パターン1:建物属性毎に一つの建物耐力を与える方法

パターン2:同じ入力地震動に対し被害の大きい建物ほど耐力が弱いと仮定して、建物属性毎の建物耐力分布と市区町村別建物被害率(実被害)により、建物属性・被害別に耐力を与える方法。



パターン1の応答解析結果に基づいて、実被害が一部損壊と半壊以上の被害を受けた建物の層間変形角を比較すると、一部損壊建物が全半壊建物よりも層間変形角がやや小さいものの、被害程度と層間変形角の間には明瞭な違いは見られなかった。一方で、パターン2の応答解析結果では、被害程度の大きな建物ほど層間変形角が大きい傾向がみられた。

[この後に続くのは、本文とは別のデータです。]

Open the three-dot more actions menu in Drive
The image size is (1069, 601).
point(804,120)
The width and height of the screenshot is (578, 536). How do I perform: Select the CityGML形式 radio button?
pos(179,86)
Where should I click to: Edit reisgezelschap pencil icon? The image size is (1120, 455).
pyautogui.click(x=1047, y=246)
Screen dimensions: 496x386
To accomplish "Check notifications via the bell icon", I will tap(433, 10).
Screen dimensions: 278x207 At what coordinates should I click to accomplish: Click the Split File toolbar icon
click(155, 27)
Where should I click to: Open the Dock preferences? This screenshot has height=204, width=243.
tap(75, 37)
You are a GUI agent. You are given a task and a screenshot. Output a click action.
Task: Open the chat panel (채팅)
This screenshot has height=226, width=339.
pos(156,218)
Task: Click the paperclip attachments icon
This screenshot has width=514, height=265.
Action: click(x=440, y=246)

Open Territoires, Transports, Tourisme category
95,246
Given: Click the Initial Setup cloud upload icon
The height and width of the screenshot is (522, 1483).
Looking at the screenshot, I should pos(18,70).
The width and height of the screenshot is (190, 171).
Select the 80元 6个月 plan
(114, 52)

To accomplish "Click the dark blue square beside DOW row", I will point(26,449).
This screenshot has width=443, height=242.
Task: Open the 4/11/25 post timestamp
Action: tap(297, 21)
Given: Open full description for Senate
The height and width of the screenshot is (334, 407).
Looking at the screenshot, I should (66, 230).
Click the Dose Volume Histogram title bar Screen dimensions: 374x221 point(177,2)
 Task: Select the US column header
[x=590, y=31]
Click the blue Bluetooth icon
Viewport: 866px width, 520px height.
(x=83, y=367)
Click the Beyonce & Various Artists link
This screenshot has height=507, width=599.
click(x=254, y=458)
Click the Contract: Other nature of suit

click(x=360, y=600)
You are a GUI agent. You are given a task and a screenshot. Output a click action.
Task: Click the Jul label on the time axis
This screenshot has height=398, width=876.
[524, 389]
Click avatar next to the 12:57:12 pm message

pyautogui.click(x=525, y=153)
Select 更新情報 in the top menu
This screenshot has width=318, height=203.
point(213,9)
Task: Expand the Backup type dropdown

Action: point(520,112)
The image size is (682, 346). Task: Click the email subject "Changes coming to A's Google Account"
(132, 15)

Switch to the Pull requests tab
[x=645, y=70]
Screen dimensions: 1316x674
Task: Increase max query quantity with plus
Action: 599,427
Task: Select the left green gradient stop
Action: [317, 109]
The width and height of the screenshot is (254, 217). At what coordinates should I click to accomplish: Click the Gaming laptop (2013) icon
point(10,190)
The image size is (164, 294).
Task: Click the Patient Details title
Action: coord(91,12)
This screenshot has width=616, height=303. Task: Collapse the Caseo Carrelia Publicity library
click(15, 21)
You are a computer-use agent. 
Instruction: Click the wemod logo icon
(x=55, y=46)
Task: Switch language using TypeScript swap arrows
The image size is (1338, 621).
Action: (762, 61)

この原因としては、建物属性毎の建物耐力分布を比較した場合、建物属性間での耐力の相違よりも、同一の建物属性内での耐力のバラツキの方が大きいことが考えられる。構造や建築年代といった建物属性が同じであっても、建物形状や偏心の有無などによって建物耐力に違いが生ずることが考えられ、地震による被害はこれらにより耐力が弱い建物で発生する可能性がある。



4. 建物被害推定パラメータの検討

建物の個別性を反映した個別建物モデルを使用することを念頭に、前項においてパターン2の応答解析結果と建物の実被害データに基づいて、層間変形角から建物被害を推定する際に使用する被災度ランク別の損傷確率曲線のパラメータを検討した。損傷確率曲線は既往研究を参考に対数正規分布の累積分布関数とし、そのパラメータとして各被災度別の中央値を参考として設定すると共に、過去に発生した地震の被害の再現性について検討した。



謝辞:本研究は、総合科学技術・イノベーション会議の戦略的イノベーション創造プログラム(SIP)「レジリエントな防災・減災機能の強化」(管理法人:JST)によって実施された。